Warehousing and the last mile
Freight forwarders and carriers also must keep vaccines cold en route to the airport and while waiting for transit.
UPS is building freezer farms near air hubs in the U.S. and the Netherlands, adding 600 freezers that can hold 48,000 vaccine vials at minus 80 degrees Celsius.
DHL Global Forwarding, meanwhile, opened a 20,000-square-foot cold chain facility in Indianapolis, with three temperature-controlled chambers, the lowest at minus 20 degrees Celsius. Goldberg said DHL has four other cold chain facilities in the U.S.
Kuehne + Nagel is building key hubs with temperature flexible capacity, like ones that recently opened in Brussels and Johannesburg, which can be used for airfreight and distribution.
A key question is how vaccine doses will be shipped and delivered to countries with less established healthcare supply chains.
Moving the cargo to emerging markets by plane might be easy, but the final mile is not, said Spyrou. Many freight forwarders are buying or considering the purchase of freezer or temperature-controlled boxes to create a final mile vaccine solution. However, "you can't invest unless you know the country would receive a certain type of vaccine," he said.

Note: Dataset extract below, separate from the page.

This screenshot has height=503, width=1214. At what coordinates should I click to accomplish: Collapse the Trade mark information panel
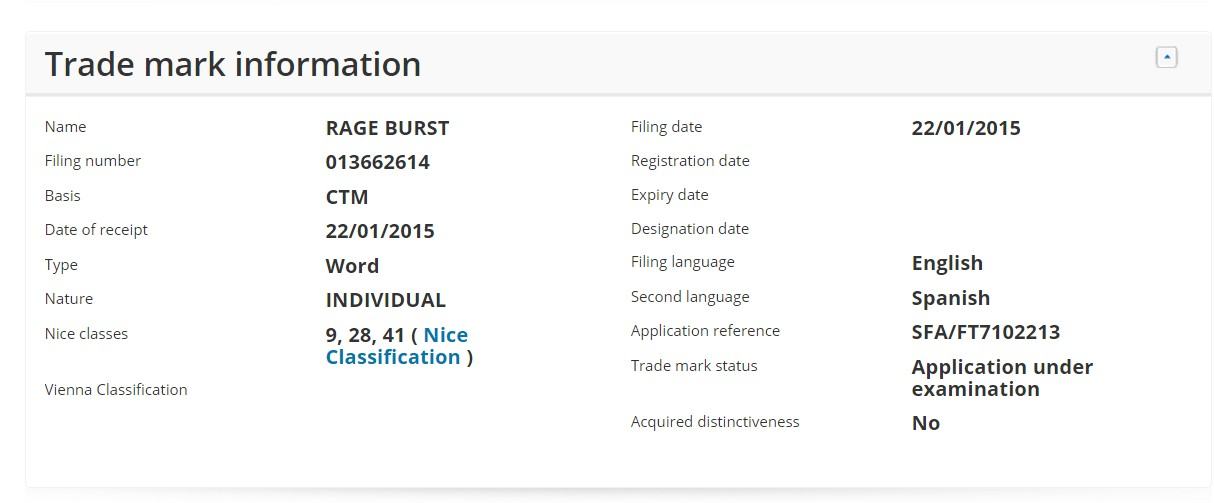[x=1166, y=58]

In the U.S., the recipient will need enough storage capability at the temperature required. Pfizer's vaccines may be sent to larger facilities where clinicians can vaccinate more people in a shorter timeframe, for example, to decrease waste.
In the short term, none of the vaccines will likely sit in a distributor's warehouse for any length of time, given the expected demand. Deliveries will need to be coordinated to ensure storage availability at the inoculation sites.
Not all freight forwarders are equal
There's another aspect to the freight forwarder story, and that's how COVID-19 will affect freight forwarder businesses when the vaccines start shipping.
General freight forwarders with no specific niche and those who don't move temperature-controlled products are worried their cargo won't be a priority and might be pushed. Rates may also rise high enough that clients can't afford to ship.
"Pharma is always a priority. When it's vaccine season, other cargo gets bumped," Spyrou said.
Other freight forwarders might ship some smaller amounts of pharmaceuticals, but lack the capacity for large shipment volumes. Freight forwarders in the third-party logistics business that distribute PPE, meanwhile, cannot necessarily adequately support vaccines.
"Pharmaceutical capabilities are not acquired overnight," said Jones Shah.